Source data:

+--

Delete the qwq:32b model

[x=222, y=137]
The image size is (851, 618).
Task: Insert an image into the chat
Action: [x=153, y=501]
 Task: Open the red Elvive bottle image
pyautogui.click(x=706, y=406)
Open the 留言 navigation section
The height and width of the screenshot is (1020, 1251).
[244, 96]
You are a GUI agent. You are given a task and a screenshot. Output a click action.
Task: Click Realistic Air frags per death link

+--

■ What needs to be done ■
Repeat all of the data exactly as given.

■ Written solution ■
Delete the qwq:32b model

[x=222, y=137]
The image size is (851, 618).
Task: Insert an image into the chat
Action: [x=153, y=501]
 Task: Open the red Elvive bottle image
pyautogui.click(x=706, y=406)
Open the 留言 navigation section
The height and width of the screenshot is (1020, 1251).
[244, 96]
You are a GUI agent. You are given a task and a screenshot. Output a click action.
Task: Click Realistic Air frags per death link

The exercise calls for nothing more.